Seminar:”A Bird as Rare upon the Earth as a Black Swan”: The Dream of an Unusable Friendship in Derrida’s Politics of Friendship” by Prof. Leonard Lawlor, USA

Abstract:
This presentation is part of an ongoing book project on violence and reactions to violence. The project, on which I have been engaged for the last eight years, has led me to the question of friendship and love as way to conceive a “least violent” reaction to violence. Previous studies have taken me from Merleau-Ponty to Deleuze, to Foucault, and now Derrida. The current text was written during the summer of 2014 and based on a graduate seminar I taught on Derrida’s Politics of Friendship in fall 2013. So the text concerns only this one very long and complicated book by
Derrida (published in 1994). The presentation is primarily expository, but I hope you’ll be able to see how the ideas here might lead us to a new conception of a least violent reaction to violence. Thus it should also lead to a new understanding of vulnerability, that is, how not to react to vulnerability by closing its openness down.

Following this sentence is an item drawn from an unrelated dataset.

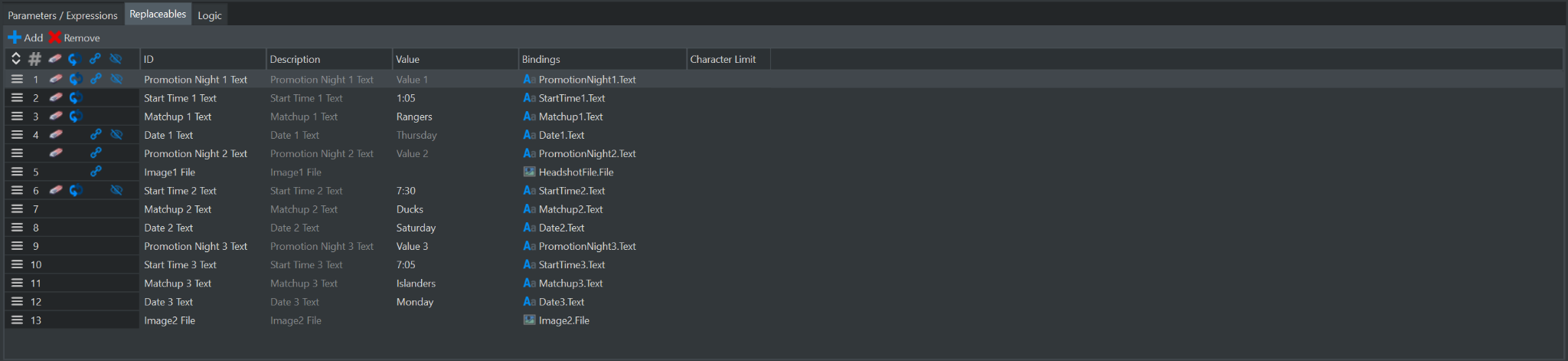This screenshot has height=361, width=1568.
Task: Click the Remove button
Action: [x=74, y=38]
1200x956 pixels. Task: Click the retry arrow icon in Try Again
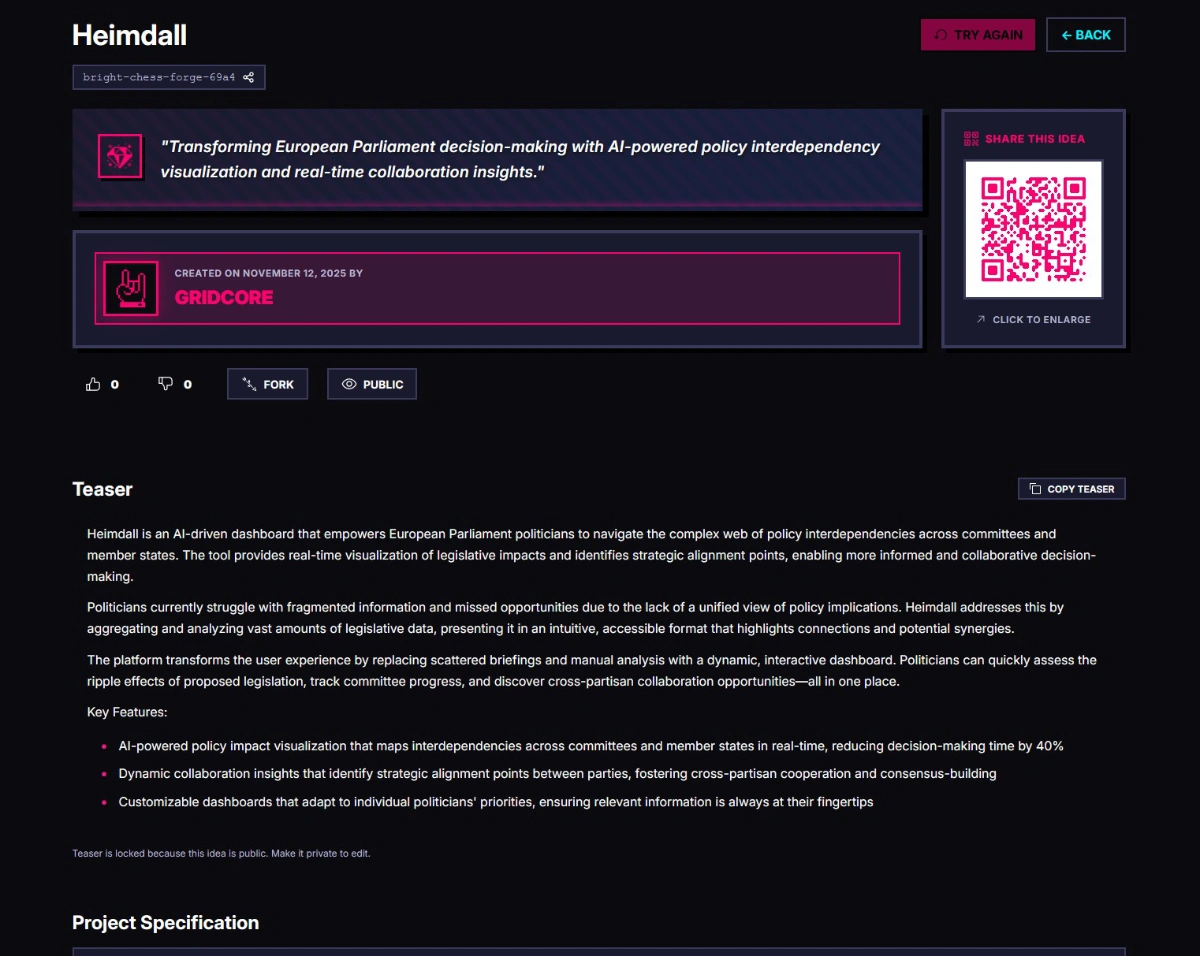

The thesis of the presentation is both anti-Kantian and hyper-Kantian. On the one hand, (through Derrida), I hope to show that true friendship or love breaks with the teleology that Kant calls the “humanization of man,” in which friendship has a moral goal. Love must break with the moral goal, because loved aimed at the moral goal uses the beloved as a
means to an end. In fact, it breaks Kant’s moral imperative. It is hyper-Kantian because the only way to break with means-ends relations lies in making the beloved as distant from me as possible. This is a strange and troubling conclusion, but it saves the beloved from violence. If this “unusable friendship” is possible, it will appear as “a bird as rare
upon the earth as a black swan.”
About the Speaker:
Leonard Lawlor received his Ph.D. in philosophy from Stony Brook University in 1988. He taught at the University of Memphis from 1989 to 2008 where he became Faudree-Hardin Professor of Philosophy. In 2008, he became Edwin Erle Sparks Professor of Philosophy at Penn State University, where he continues to teach and serve as Director of Graduate Studies in
Philosophy. He is the author of eight books, among which are: This is not Sufficient: An Essay on Animality in Derrida, and Derrida and Husserl: The Basic Problem of Phenomenology. His most recent book is From Violence to Speaking out: Apocalypse and Expression in Foucault, Derrida and Deleuze (Edinburgh University Press, 2016).